What are vascular access-associated bloodstream infections?

Vascular access management blog


What are vascular access-associated bloodstream infections?

Some key facts hospital staffs should know

Aug 13, 2021

An estimated 30,100 central-line associated infections (CLABSIs) occur in intensive care units and on the floors of acute care facilities across the United States each year1.
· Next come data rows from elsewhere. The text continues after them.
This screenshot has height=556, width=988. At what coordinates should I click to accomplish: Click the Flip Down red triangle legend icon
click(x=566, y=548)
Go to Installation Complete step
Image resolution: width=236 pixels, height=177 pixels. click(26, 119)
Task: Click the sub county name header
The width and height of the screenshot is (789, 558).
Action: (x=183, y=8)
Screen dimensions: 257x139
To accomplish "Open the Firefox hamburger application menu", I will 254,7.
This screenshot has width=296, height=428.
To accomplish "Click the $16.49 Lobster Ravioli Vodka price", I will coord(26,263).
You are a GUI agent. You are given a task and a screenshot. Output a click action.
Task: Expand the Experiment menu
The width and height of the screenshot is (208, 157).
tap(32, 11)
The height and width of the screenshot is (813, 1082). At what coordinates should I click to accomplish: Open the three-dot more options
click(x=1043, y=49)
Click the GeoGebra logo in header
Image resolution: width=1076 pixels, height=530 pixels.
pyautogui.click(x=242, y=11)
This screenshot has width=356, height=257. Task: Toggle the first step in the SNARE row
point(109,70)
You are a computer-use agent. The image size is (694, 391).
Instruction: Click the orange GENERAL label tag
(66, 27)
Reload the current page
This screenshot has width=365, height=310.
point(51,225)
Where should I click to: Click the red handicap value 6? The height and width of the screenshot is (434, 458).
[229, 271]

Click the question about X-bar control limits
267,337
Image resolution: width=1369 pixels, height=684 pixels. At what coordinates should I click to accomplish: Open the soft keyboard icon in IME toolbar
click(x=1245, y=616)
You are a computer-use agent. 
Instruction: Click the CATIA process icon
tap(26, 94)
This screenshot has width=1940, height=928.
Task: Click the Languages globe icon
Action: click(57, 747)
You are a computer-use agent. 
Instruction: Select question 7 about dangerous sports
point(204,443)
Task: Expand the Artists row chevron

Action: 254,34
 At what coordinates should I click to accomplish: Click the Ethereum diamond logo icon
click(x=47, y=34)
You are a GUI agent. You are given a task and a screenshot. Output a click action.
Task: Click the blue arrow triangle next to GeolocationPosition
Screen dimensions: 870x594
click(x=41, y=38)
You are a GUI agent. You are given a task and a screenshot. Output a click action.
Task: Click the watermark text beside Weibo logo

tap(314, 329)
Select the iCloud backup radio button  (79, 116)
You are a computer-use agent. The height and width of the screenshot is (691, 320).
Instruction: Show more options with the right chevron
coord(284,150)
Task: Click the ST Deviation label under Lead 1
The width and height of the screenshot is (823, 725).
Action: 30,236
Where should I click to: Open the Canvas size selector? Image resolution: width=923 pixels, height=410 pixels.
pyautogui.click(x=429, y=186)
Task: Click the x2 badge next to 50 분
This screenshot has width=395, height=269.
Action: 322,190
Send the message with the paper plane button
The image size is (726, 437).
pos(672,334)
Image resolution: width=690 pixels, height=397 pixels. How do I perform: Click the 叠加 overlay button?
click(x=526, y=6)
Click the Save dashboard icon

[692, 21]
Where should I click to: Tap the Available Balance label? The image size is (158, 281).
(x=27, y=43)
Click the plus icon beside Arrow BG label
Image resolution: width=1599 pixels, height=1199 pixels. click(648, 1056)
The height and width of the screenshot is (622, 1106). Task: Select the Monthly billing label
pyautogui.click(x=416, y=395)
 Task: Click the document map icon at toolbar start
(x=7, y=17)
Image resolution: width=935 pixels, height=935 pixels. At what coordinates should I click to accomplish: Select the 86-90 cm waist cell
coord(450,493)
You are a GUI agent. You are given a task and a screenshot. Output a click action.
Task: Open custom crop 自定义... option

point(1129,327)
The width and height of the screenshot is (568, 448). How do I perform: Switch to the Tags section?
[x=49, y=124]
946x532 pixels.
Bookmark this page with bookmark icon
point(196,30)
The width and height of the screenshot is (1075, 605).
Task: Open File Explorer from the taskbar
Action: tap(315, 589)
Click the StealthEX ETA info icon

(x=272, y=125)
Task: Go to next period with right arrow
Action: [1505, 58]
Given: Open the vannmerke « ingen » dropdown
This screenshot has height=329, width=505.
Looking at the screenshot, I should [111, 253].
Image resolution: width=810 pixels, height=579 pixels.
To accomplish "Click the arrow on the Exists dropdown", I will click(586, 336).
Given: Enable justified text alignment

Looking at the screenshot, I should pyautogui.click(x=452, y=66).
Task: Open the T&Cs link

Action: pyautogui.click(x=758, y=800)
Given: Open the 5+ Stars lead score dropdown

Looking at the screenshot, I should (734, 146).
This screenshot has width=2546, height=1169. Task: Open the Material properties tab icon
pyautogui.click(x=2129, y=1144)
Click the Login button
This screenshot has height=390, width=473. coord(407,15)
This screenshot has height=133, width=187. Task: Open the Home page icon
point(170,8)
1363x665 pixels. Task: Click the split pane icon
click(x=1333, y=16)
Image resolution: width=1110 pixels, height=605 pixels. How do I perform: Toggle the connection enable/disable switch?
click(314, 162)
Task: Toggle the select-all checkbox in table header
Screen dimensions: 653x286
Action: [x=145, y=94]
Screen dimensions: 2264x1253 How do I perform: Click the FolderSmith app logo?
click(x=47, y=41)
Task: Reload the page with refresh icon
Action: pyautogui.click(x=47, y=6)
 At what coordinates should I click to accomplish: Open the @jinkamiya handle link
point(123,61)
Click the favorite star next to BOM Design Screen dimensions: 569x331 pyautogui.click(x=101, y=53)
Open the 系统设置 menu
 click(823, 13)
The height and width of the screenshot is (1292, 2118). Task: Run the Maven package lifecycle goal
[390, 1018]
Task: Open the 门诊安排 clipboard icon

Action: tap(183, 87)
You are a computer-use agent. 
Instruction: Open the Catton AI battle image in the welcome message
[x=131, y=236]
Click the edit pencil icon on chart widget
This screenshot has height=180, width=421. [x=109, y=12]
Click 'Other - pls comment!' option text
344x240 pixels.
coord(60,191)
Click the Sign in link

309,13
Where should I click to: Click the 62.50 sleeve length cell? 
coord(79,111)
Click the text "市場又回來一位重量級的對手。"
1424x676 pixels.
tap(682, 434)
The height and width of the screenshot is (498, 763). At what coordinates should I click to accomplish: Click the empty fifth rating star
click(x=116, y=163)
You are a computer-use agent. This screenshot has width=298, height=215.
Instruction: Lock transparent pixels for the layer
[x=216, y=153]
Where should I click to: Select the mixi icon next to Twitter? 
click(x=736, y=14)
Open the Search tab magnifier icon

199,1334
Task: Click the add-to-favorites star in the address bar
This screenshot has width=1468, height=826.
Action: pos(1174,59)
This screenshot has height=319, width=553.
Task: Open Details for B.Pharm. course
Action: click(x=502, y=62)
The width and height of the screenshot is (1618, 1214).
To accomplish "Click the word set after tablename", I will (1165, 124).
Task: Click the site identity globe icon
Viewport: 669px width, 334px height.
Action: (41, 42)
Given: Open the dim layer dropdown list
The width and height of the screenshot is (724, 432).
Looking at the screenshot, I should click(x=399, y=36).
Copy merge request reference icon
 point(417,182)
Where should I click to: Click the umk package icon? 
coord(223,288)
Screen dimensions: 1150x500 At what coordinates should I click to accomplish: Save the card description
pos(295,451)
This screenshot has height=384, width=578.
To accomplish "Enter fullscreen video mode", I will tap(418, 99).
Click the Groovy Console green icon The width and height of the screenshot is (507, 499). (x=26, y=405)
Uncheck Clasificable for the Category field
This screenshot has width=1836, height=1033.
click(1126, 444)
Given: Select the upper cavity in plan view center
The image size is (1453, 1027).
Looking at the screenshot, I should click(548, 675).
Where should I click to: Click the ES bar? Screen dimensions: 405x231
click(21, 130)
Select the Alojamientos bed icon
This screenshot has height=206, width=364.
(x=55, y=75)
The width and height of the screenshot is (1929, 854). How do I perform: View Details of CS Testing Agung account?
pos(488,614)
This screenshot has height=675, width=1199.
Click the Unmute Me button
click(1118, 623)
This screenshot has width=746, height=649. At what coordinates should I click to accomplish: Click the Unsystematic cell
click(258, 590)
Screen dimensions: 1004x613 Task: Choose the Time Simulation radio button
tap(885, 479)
Blood stream infections that are associated to catheters are called Catheter-Related Blood Stream Infection (CRBSI) and can be further divided into Central Line Associated Blood Stream Infection (CLABSI) and those related to peripheral lines such as PVC-BSIs.2.

Both of these types of blood stream infections (BSIs) can further be categorized as primary or secondary.

A primary BSI is a laboratory-confirmed infection that is not secondary to an infection at another site of the patient’s body1.

Secondary BSIs are “seeded” by an infection at a site that is not related to the insertion site of the infusion or vascular access device1.

Even though there are various causes for BSIs, we will focus on the causative events that are related to the insertion and maintenance of infusion and vascular access devices. These may include:

  • – Improper hand hygiene on the part of the healthcare team2.
  • – The incorrect use of the aseptic technique during insertion2.
  • – Ignoring the early signs of infection which include2 (but are not limited to)
    • Erythema
    • Edema
    • Pain
    • Tenderness
    • Drainage
    • Skin breakdown at the insertion site
    • Increased body temperature
  • – Ineffective dressing changes2.

Types of microbes associated with blood stream infections

BSIs are caused by Gram-negative and Gram-positive bacteria3,4 as well as yeast. Amongst Gram-positive isolates, Staphylococcus aureus, Enterococccus species, and Streptococcus pneumoniae are amongst the most common. Coagulase-negative staphylococci (CNS) are also common Gram-positive bacteria that cause BSIs3.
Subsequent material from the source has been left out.